I am constantly astounded by synchronicity in the way ideas present themselves into my sphere of being, even though I know that is how the universe works. I inevitably am reading three or four books of varying types at a time. Today, while resting my legs, I picked up Between Form and Freedom by Betty Staley, ¬†which I have been reading for spiritual and practical ideas for working and living with my late-teen-years daughter. This book is written with the perspective of Rudolf Steiner’s philosophy or anthroposophy. It was serendipitous, after just posting about art, that the chapter I came to in my reading was about art. I want to share some excerpts that were particularly meaningful to me:

We live in a world that is splintered. The spiritual life is separated from scientific and artistic life. We classify knowledge and experiences into neat compartments, but the soul of the human being fights against such fragmentation and cries out for unity, for interrelationship. . . . Art is the healing remedy for fragmentation. . . .

Art becomes the saving grace for human beings cut off from their spiritual origins and suffering from the loneliness of the human condition. . . . When human beings feel whole once again, they are able to use their energy to enliven and transform social life. . . .

When we engage in artistic processes, we have a conversation with our inner being. We are not so concerned with the product of our work as with the process, which puts us in touch with the spiritual in us. In most activities of daily life, we respond to the outer world, but art allows us to awaken our inner eye and inner ear to imagination and inspiration. It helps us understand our thinking, feeling, willing and to gain insights into who we are and who we are not. It helps us explore the qualities as well as the quantities of life.

As [we] experience the many-textured levels of artistic process, the diverse ways of coming to an answer, the richness of metaphor in language, of rhythm and melody, of the living quality of form and space, [our] capacity for imagination deepens and [our] inner soul-space expands. A transformation of the common place stimulates [our] consciousness and sense of existence. . . .

When we create something artistically, we stand before a mystery, something unknown. We feel that  something alive is present and that we are the means for it to come into physical form. . . . [We] experience the artistic process as a time of quiet contemplation and communication. It resembles a conversation between lover and the beloved. This is the power of art. . . .

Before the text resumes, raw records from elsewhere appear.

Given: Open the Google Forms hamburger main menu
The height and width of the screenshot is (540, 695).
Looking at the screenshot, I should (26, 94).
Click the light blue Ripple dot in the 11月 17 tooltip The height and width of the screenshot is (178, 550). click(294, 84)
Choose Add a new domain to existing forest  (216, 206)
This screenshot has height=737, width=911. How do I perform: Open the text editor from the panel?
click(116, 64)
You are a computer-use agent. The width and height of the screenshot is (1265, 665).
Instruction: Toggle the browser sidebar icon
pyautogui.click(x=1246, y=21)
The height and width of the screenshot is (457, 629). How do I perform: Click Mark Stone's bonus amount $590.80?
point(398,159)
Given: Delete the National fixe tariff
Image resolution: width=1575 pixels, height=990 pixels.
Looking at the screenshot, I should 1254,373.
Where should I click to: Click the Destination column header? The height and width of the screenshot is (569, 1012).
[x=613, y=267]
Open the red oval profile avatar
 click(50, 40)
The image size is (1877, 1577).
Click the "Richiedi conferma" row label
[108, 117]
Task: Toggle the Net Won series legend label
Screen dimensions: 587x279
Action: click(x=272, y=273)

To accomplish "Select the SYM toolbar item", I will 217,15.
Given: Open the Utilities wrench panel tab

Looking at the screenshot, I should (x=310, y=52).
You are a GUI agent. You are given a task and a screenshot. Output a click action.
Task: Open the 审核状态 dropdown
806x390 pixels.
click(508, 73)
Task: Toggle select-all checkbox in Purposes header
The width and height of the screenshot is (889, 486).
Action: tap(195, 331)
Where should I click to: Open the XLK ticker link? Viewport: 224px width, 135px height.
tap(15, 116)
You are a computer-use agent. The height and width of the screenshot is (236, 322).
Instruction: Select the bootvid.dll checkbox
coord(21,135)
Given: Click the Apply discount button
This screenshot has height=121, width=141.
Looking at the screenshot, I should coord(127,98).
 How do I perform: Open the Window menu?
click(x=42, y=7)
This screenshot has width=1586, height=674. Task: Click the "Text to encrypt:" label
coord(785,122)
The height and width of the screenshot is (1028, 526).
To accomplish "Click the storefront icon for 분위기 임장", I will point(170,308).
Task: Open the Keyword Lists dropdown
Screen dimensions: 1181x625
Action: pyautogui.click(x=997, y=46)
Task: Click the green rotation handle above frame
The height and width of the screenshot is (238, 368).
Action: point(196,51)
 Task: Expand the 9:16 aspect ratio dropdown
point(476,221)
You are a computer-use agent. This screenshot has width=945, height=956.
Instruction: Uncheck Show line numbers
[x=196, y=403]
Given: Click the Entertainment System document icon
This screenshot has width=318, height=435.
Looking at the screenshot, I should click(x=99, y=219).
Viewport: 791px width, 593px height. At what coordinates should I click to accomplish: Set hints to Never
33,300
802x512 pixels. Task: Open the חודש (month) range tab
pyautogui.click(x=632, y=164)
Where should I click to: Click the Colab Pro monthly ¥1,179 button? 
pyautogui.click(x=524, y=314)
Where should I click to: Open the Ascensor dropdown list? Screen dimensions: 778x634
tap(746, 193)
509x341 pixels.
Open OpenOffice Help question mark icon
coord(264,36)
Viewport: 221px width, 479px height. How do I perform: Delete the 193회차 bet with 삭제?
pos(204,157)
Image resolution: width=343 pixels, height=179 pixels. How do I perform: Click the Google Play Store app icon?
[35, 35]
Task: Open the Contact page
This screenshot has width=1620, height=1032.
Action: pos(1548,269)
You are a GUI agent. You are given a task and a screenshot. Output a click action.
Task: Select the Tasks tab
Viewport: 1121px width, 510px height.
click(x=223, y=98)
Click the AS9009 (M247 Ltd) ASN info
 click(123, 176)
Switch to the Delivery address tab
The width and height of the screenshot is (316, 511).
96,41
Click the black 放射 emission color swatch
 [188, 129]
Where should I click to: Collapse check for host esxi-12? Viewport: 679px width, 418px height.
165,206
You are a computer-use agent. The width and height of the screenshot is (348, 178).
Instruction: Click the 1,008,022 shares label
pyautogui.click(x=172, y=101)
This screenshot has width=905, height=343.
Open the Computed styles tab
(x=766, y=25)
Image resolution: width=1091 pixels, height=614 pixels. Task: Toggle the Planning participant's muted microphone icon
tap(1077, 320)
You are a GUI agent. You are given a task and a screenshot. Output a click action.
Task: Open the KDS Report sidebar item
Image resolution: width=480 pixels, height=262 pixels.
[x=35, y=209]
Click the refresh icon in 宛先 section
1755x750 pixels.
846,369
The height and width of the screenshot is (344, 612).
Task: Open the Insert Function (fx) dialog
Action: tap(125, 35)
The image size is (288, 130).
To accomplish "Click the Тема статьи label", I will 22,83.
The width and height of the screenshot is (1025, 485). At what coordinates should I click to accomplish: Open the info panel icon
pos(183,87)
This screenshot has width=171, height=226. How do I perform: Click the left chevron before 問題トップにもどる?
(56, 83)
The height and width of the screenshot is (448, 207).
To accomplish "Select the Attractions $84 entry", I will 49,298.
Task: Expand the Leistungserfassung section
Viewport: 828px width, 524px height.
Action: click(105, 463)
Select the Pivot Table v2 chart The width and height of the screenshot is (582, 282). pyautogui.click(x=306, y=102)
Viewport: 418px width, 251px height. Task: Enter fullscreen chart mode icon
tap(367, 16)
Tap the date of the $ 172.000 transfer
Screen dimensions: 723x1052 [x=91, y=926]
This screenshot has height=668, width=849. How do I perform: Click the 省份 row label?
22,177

When the artistic approach is applied to the everyday world, to the dishes we eat from, the clothes we wear, the furnishings in our homes, we imbue our surroundings with beauty and care. . . . To make a well-formed plate of clay and take it though the entire process until it is ready for the table; to card, dye and spin wool, and then use it for knitting or weaving an article of clothing or household item; to make a bookcase or a chair; to print calligraphic invitations; to bind a book; to make a stained glass window; or to do any one of a variety of other crafts is a major accomplishment. . . .

The word craft once meant power or magic. It is not surprising, then, that those who take hold of a craft develop power in their lives.

Staley, Betty. Between Form and Freedom. Stroud, UK: Hawthorn Press, 1988.

writing by candlelight

These observations from Rudolf Steiner’s worldview that Betty Staley so aptly lays out illustrate the meaning of art and craft in my life. My home is significant and spiritually satisfying because I have infused it with artistic beauty. Antique dolls and Depression Glass are a considerable part of the heart and soul of my home. I have a deep sense of satisfaction, and perhaps of power, when I create something artistic; a handmade dress for an antique doll, a crocheted shawl made from soft natural fiber, a delicious and nourishing meal, a poem, a well written blog post. And I usually spend time in contemplation and communication with the physical form of what I have brought to life.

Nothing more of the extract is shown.